Le Royaume du Maroc a été élu membre du Bureau de l’Assemblée parlementaire de l’Union pour la Méditerranée (AP-UpM) et se voit confier la présidence de la Commission dédiée à l’intelligence artificielle. Cette distinction souligne la reconnaissance de l’expertise parlementaire marocaine et sa position stratégique au sein de cette instance euro-méditerranéenne.

Séance plénière de l'Assemblée parlementaire de l'Union pour la Méditerranée

Une délégation parlementaire marocaine a pris part aux travaux de la 19e session plénière de l’Assemblée parlementaire de l’Union pour la Méditerranée (AP-UpM), organisée les 5 et 6 juillet 2026 au siège du Parlement égyptien dans la nouvelle capitale administrative du Caire. Cette rencontre s’est tenue en marge du 10e Sommet des présidents de parlements de l’institution.

À la tête de cette délégation se trouvait Abdelmajid Fassi Fihri, vice-président de la Chambre des représentants, qui a œuvré à consolider la place du Royaume au sein des instances décisionnelles de l’AP-UpM.

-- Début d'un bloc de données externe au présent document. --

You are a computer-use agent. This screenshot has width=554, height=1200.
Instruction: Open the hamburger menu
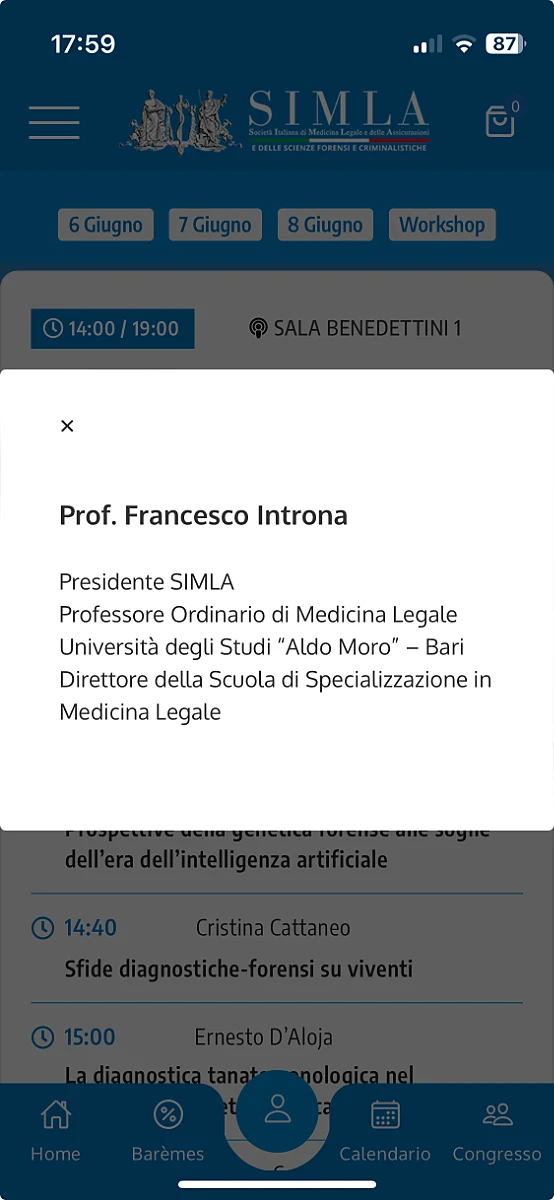click(x=54, y=122)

Lors d’une réunion du Bureau et du Bureau élargi, la nouvelle composition de l’institution pour la période 2026-2030 a été validée, incluant les présidences des commissions permanentes. C’est ainsi que le Maroc a été désigné membre du Bureau de l’AP-UpM et a obtenu la présidence de la Commission dédiée à l’intelligence artificielle, une reconnaissance de la pertinence de sa diplomatie parlementaire dans la région euro-méditerranéenne.

Lors de la séance plénière, Abdelmajid Fassi Fihri a réaffirmé, au nom du Parlement marocain, que l’AP-UpM constitue un cadre privilégié pour renforcer le dialogue et la coopération entre les parlements des deux rives de la Méditerranée. Il a mis en avant les thèmes prioritaires retenus pour cette session : l’intelligence artificielle, l’implication des jeunes dans les processus décisionnels, ainsi que la diplomatie parlementaire au service de la paix et de la stabilité au Moyen-Orient.

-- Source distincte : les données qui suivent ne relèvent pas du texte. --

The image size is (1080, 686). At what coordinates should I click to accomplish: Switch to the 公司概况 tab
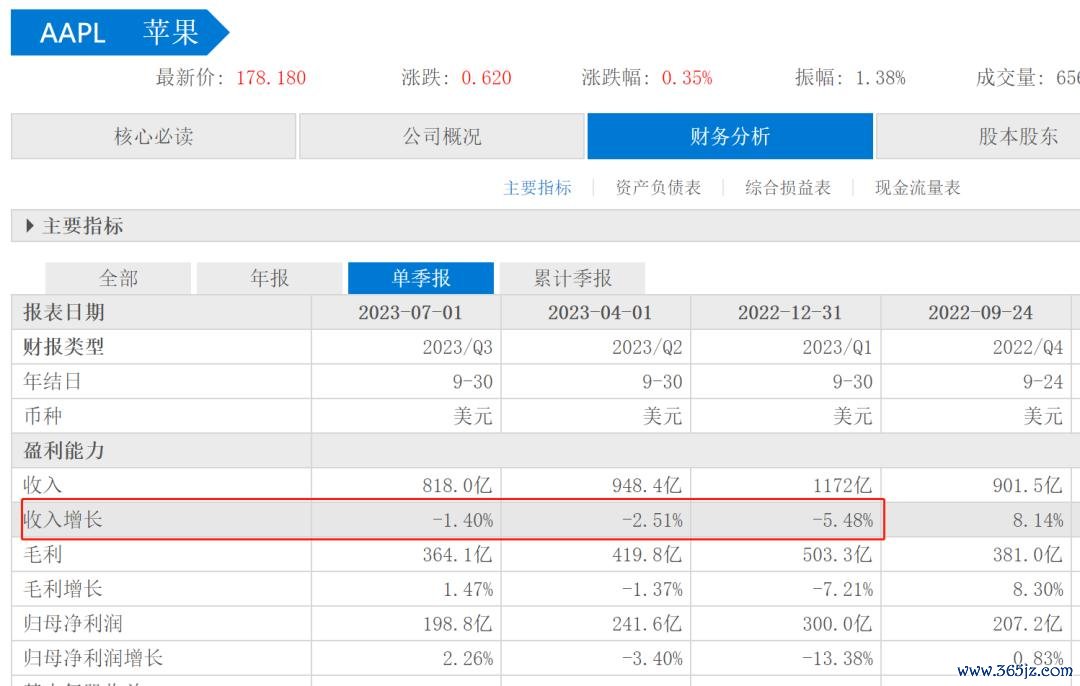(x=442, y=136)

Ces choix reflètent une volonté commune de répondre aux défis d’une période de transition marquée par des mutations technologiques profondes et une recomposition des équilibres géopolitiques, culturels et économiques en Méditerranée.

Le responsable marocain a rappelé que le Royaume, sous la direction éclairée de Sa Majesté le Roi Mohammed VI, s’engage dans une politique ambitieuse de modernisation économique, de transformation numérique et de développement des infrastructures technologiques. Cette stratégie place l’économie du savoir au cœur du développement durable, renforçant la compétitivité du Maroc et consolidant son rôle de partenaire fiable en Méditerranée, en Afrique et à l’échelle internationale.

La délégation marocaine, composée également de Chaoui Belassal, Meriem Rmili, Houria Didi, Rabab Aïlal, Salwa Demnati et Ibrahim Aâba, a activement participé aux débats des différentes commissions. Elle a contribué à aborder des enjeux cruciaux pour la région : diplomatie parlementaire, intelligence artificielle, participation des jeunes à la gouvernance, ainsi que sécurité, stabilité et développement partagé.

Les travaux se sont conclus par un appel à renforcer la coordination entre les parlements membres et à consolider le rôle de l’AP-UpM comme plateforme de dialogue et de confiance. L’objectif est de servir la sécurité, la stabilité, le développement durable et la prospérité collective des peuples méditerranéens.